- [Job] In the rows starting at the one that contains "Task: Open the 学校教育 navigation tab" and ending at the last row, change "navigation tab" to "menu tab" and keep everything else the same. Give back only those rows, without the pictures.

Word and element location rows:
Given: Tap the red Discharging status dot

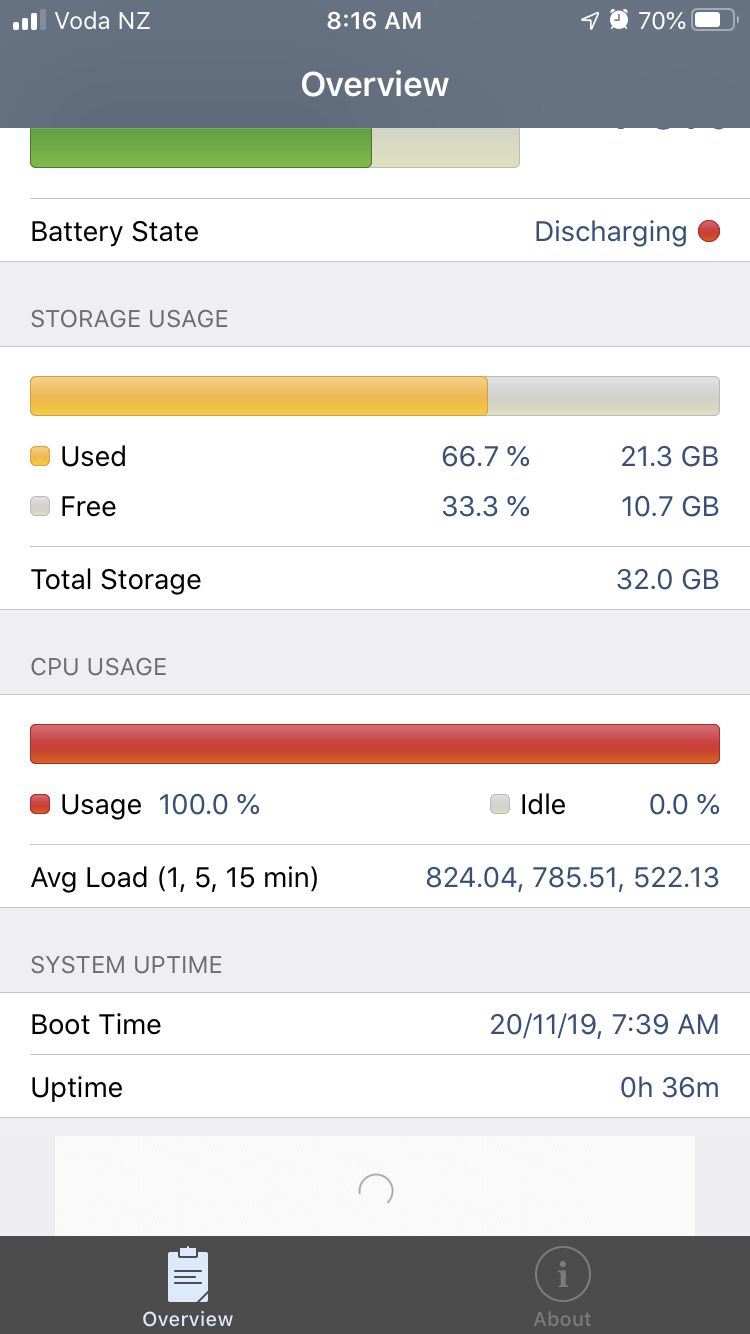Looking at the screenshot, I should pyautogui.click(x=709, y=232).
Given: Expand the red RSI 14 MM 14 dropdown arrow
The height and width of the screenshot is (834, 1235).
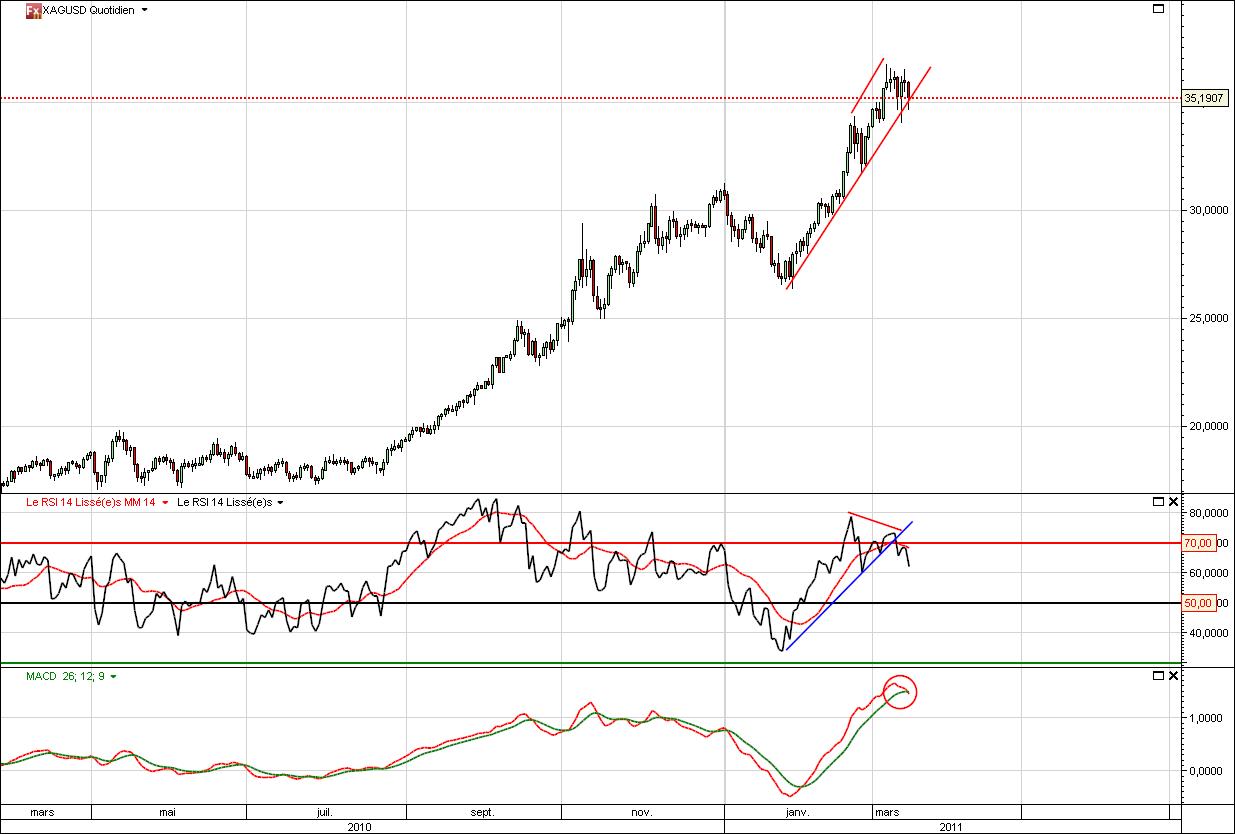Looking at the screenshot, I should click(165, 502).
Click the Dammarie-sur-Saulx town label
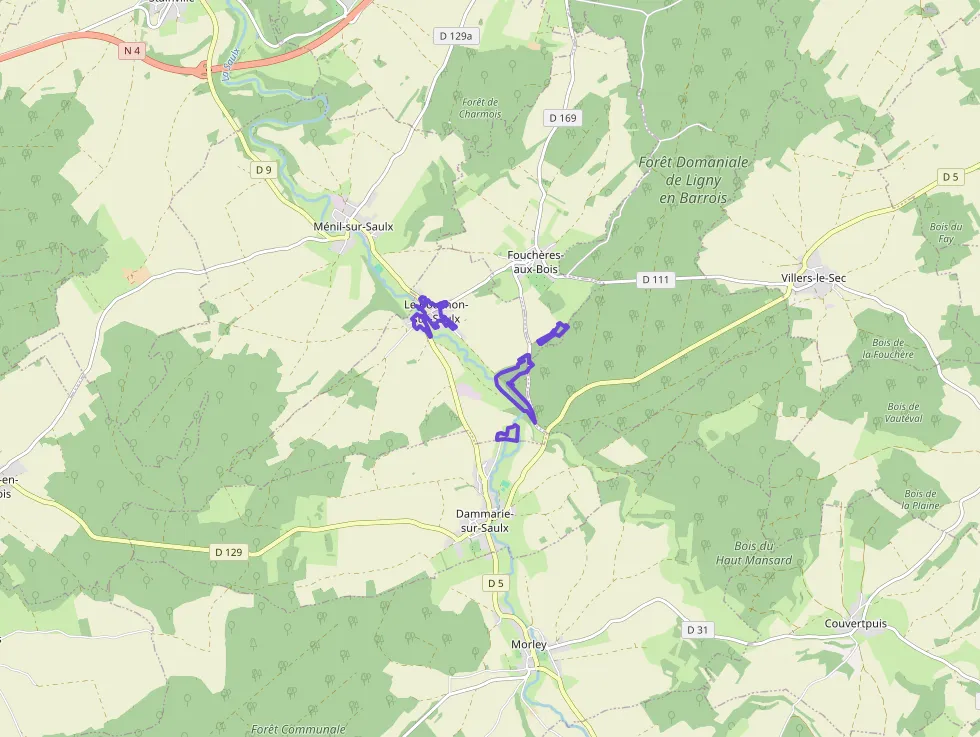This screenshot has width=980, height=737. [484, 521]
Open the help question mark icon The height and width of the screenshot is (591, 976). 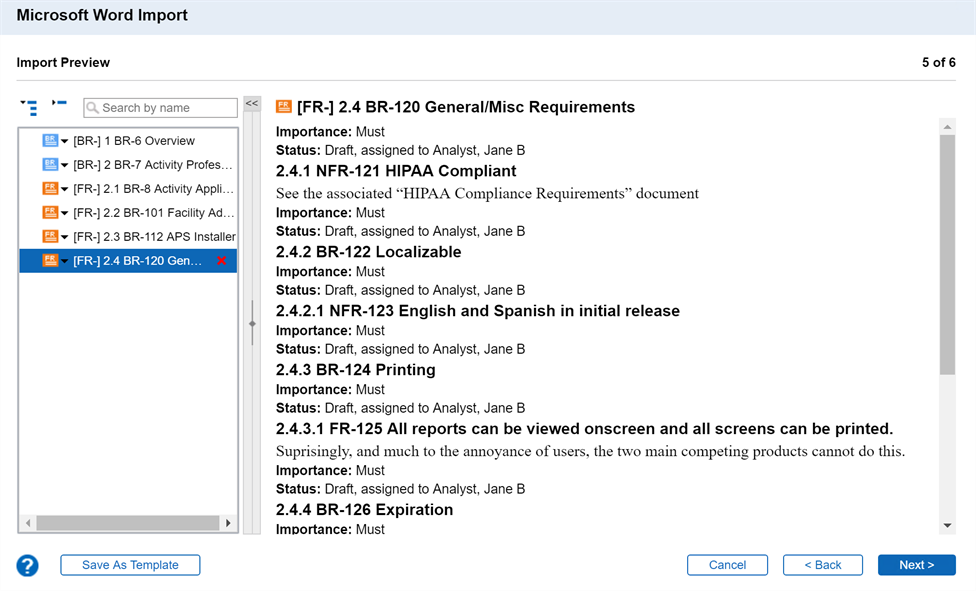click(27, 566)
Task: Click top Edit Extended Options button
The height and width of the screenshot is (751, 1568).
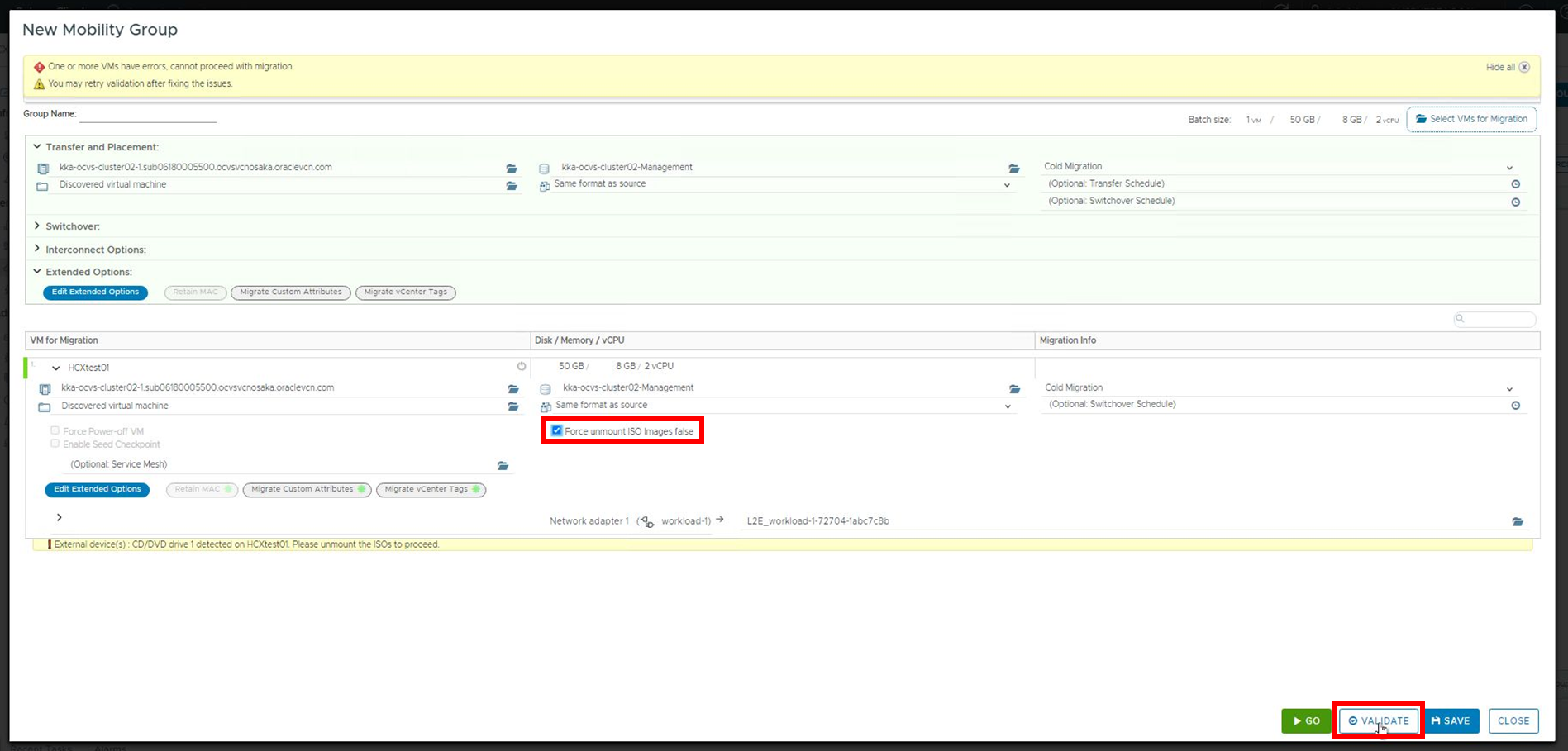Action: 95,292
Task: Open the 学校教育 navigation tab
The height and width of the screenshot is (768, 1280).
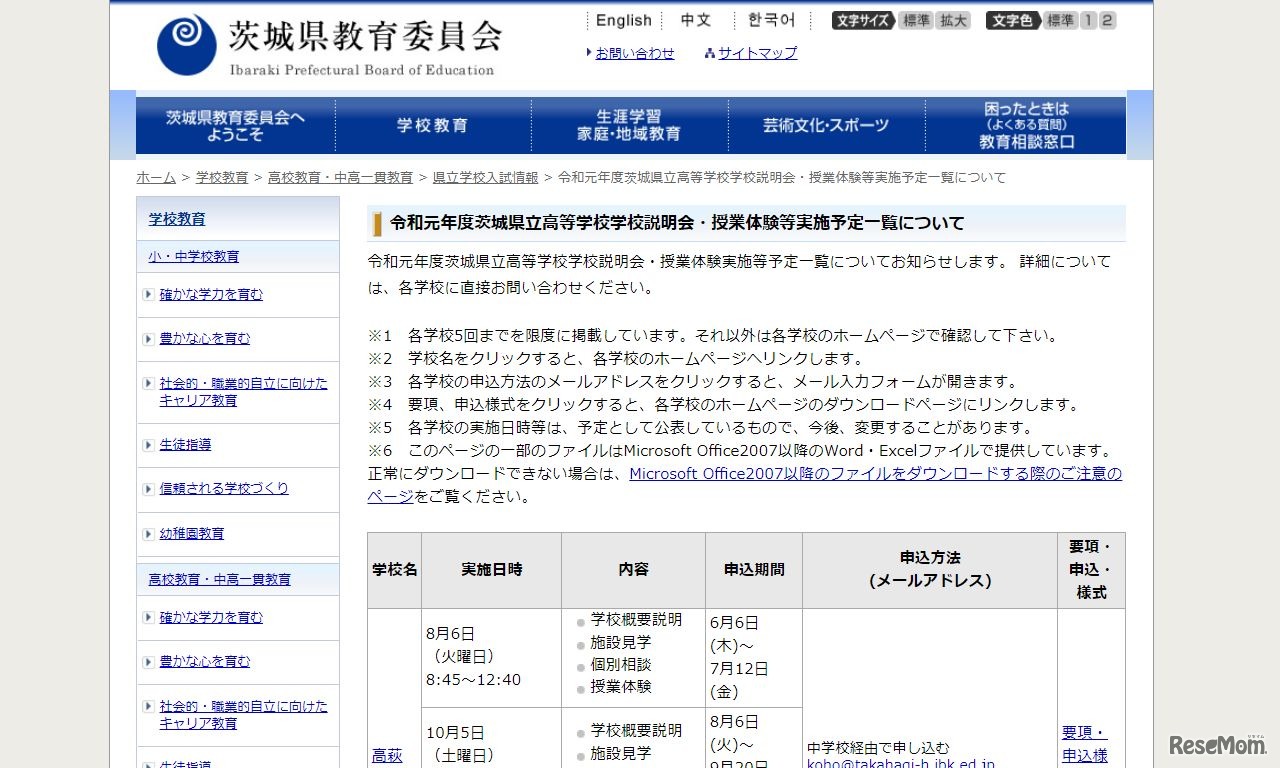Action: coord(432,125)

- [Completed task]
Task: Open the 学校教育 menu tab
The height and width of the screenshot is (768, 1280).
Action: coord(432,125)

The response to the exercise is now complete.